Required action —
Beginning at the top of the material, repeat each line exactly, and stop once the line with "Given: Click the 2022 label on time axis" has been written.

Given information —
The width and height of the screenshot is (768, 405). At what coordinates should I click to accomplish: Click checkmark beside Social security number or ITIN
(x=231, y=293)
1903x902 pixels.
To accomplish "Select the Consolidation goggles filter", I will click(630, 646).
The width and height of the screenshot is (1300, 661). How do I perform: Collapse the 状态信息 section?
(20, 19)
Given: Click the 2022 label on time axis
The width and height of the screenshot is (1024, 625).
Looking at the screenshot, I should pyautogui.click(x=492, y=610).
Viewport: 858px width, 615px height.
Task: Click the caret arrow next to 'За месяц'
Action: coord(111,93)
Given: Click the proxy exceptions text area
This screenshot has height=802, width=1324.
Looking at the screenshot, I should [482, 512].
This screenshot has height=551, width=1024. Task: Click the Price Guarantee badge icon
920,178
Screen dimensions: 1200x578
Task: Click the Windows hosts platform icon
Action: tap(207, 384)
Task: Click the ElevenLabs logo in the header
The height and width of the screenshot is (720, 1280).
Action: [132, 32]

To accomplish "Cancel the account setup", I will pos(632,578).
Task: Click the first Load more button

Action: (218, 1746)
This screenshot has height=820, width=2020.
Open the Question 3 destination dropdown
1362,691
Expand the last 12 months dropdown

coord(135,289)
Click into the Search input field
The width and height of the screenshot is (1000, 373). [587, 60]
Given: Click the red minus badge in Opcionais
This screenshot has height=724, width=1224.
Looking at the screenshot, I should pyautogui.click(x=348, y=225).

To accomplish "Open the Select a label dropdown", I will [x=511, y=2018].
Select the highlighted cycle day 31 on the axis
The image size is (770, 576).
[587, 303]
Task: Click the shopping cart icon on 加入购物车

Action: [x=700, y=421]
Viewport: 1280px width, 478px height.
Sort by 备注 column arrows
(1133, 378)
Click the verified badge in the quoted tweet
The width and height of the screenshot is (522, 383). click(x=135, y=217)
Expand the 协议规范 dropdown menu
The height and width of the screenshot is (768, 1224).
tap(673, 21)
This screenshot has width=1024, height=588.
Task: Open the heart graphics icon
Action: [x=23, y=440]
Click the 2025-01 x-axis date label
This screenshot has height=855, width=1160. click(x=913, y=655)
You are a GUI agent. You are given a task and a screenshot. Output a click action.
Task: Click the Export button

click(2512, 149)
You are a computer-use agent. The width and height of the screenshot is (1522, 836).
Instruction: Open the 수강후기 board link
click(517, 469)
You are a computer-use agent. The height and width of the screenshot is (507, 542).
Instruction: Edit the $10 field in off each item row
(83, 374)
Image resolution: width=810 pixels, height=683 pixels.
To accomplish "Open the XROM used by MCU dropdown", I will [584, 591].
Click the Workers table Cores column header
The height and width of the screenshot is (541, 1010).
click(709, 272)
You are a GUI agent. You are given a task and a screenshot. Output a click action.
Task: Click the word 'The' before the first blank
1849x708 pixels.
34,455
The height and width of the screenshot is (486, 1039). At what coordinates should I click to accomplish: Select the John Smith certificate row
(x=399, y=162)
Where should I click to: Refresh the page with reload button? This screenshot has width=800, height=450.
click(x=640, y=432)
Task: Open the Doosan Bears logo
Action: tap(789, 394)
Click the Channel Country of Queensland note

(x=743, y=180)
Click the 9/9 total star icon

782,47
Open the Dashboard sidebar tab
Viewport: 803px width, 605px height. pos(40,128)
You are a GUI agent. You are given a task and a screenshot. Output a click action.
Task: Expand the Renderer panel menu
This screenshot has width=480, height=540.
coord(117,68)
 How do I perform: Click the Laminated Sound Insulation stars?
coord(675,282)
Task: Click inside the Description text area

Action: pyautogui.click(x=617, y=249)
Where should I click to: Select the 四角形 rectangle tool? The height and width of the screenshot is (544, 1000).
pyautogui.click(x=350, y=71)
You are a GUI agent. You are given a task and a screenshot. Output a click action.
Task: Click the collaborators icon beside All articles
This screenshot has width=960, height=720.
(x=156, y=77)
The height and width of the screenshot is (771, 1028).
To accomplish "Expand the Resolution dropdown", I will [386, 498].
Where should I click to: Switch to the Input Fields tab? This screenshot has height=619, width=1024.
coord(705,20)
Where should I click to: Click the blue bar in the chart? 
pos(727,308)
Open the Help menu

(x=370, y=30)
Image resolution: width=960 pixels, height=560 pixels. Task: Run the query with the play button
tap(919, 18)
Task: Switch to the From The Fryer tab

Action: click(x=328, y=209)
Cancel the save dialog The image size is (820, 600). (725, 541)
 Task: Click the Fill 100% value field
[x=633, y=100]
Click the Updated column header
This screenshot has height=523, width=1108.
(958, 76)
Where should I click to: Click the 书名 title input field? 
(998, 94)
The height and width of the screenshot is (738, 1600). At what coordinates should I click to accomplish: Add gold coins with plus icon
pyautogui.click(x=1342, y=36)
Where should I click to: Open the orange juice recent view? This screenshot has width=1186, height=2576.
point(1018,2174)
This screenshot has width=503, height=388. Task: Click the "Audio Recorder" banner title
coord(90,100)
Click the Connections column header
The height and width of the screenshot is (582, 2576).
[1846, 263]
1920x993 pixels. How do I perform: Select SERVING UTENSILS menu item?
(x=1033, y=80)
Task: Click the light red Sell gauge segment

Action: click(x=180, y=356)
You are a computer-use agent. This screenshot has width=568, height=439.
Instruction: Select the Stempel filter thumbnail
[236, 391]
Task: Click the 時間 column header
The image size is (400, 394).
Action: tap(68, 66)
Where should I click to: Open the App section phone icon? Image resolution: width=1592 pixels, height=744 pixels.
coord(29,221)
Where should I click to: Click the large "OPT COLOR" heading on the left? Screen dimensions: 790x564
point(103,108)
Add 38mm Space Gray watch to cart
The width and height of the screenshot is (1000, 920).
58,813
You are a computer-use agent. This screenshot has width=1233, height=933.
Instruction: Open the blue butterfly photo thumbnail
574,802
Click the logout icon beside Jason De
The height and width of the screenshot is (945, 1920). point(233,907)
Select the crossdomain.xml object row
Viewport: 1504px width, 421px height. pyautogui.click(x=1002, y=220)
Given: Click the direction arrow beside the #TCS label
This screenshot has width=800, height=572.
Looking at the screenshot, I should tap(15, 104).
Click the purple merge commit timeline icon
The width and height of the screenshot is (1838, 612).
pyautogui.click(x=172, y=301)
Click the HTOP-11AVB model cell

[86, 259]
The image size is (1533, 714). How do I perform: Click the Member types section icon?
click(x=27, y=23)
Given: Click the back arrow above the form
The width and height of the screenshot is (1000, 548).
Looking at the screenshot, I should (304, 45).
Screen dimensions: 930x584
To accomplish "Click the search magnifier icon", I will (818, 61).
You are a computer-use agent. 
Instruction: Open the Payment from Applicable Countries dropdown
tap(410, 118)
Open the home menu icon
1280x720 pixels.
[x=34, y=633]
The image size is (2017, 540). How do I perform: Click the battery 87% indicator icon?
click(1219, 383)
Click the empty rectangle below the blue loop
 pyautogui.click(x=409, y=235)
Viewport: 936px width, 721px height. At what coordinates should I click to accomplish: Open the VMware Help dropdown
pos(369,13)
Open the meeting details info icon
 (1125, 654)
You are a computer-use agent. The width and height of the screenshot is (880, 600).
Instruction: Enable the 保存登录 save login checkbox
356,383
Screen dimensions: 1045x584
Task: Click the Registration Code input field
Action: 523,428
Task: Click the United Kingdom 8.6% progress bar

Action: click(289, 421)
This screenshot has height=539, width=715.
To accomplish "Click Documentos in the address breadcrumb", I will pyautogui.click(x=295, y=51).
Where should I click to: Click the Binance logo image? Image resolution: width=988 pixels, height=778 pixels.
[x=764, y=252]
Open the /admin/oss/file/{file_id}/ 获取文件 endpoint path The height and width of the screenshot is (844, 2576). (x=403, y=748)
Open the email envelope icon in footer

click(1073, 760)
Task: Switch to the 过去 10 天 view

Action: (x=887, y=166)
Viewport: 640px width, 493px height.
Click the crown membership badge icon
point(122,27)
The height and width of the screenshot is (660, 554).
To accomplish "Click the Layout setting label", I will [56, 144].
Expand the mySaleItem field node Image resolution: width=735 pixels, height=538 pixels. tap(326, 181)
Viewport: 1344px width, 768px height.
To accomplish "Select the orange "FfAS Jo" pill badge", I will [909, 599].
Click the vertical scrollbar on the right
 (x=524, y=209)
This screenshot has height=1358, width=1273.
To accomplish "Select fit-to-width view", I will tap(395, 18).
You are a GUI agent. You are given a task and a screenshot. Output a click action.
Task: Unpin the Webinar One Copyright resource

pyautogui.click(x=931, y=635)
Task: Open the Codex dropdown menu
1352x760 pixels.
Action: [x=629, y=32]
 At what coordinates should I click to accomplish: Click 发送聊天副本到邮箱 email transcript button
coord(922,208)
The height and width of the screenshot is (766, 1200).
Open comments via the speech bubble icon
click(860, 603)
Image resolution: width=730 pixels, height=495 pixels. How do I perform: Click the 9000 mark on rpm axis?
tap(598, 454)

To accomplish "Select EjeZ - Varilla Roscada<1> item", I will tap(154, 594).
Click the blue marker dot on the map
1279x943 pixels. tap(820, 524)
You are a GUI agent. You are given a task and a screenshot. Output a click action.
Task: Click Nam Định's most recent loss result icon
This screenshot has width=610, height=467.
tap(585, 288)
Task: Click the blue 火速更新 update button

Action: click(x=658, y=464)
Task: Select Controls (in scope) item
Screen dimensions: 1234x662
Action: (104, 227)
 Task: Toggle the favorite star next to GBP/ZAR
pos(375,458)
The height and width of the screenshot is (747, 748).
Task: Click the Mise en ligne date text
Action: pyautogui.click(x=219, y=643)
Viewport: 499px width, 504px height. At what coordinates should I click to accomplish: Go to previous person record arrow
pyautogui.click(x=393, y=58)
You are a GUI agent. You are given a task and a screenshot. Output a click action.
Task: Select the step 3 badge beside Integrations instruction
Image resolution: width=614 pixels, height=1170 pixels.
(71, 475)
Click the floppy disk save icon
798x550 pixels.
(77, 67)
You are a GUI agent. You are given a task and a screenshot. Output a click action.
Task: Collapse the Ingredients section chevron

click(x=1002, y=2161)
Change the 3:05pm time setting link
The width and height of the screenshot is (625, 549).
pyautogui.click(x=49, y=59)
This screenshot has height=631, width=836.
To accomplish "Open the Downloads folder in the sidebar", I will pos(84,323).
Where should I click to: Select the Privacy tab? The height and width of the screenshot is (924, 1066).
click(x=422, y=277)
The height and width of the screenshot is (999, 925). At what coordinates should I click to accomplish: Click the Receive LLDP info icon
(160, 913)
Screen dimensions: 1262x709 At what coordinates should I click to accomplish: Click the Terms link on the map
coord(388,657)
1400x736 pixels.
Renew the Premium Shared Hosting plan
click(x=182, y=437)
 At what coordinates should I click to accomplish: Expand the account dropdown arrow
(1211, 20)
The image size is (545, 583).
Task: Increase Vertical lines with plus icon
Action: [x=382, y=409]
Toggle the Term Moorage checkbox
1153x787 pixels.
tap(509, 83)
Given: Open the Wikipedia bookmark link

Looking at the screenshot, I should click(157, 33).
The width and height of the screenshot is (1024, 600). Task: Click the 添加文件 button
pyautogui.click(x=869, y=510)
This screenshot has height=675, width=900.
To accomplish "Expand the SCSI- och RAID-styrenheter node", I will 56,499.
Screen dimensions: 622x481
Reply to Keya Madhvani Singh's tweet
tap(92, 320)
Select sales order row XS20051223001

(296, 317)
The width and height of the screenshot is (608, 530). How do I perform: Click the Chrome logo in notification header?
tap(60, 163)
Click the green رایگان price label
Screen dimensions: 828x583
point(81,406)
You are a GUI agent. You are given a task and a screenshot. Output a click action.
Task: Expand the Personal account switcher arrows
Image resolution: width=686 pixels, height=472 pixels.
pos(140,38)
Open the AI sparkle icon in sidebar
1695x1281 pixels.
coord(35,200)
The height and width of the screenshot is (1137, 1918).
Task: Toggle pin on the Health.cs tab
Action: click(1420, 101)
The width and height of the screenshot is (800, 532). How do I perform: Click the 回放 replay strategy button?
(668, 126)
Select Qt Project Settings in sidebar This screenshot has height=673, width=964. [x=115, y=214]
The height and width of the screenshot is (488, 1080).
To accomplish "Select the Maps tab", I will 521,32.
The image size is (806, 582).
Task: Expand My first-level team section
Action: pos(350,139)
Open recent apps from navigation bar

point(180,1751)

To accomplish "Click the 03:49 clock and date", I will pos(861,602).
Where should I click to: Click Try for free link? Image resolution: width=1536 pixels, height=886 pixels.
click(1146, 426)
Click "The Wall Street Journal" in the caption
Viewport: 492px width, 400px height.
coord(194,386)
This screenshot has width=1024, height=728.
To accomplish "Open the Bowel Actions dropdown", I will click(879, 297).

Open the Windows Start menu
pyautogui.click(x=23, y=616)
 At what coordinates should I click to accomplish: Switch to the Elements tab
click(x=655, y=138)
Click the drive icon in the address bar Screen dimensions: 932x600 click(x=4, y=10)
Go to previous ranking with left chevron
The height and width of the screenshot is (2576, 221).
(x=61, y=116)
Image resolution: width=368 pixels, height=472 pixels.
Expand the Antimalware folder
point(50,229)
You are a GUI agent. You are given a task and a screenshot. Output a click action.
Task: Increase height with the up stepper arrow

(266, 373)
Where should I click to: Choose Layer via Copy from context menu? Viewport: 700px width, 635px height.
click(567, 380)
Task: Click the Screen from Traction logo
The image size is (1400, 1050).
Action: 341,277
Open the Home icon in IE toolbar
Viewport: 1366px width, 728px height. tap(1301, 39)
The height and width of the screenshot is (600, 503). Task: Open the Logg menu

Output —
The width and height of the screenshot is (768, 405). At what coordinates should I click to accomplish: Click checkmark beside Social security number or ITIN
(x=231, y=293)
1903x902 pixels.
To accomplish "Select the Consolidation goggles filter", I will click(630, 646).
The width and height of the screenshot is (1300, 661). How do I perform: Collapse the 状态信息 section?
(20, 19)
Given: Click the 2022 label on time axis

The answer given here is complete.